= Problem to work on =
Show all lines from the records below in which the string "Click" is present.

= Exercise material =
◇ ◇ ◇ ◇ ◇

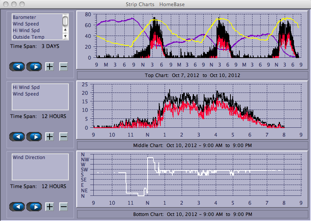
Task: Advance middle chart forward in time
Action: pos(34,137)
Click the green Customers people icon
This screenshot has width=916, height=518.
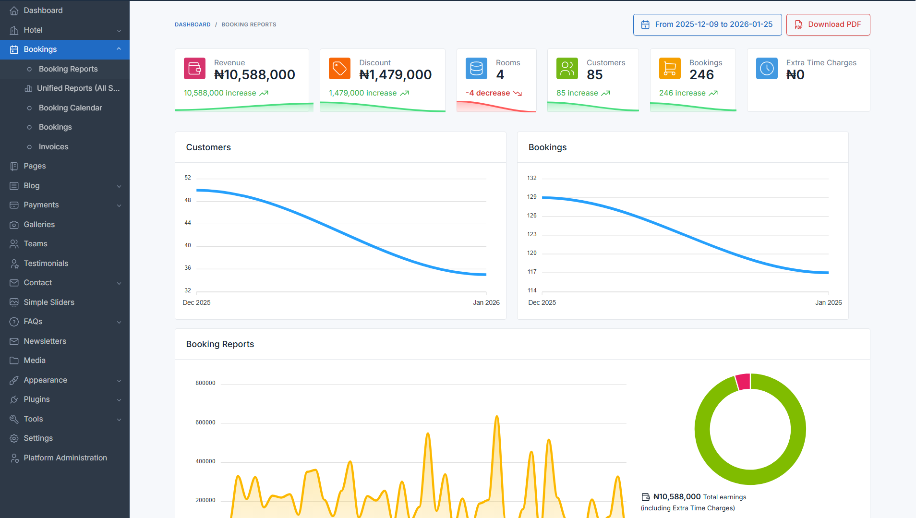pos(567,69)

◇ ◇ ◇ ◇ ◇

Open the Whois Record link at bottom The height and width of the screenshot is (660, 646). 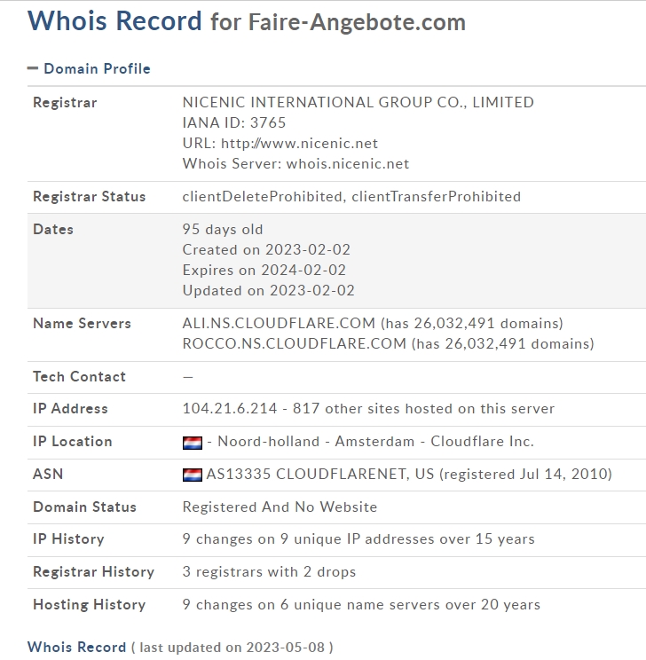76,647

◇ ◇ ◇ ◇ ◇

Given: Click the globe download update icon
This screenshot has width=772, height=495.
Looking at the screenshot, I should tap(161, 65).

◇ ◇ ◇ ◇ ◇

= Answer section =
Click the green Customers people icon
Given: Click the globe download update icon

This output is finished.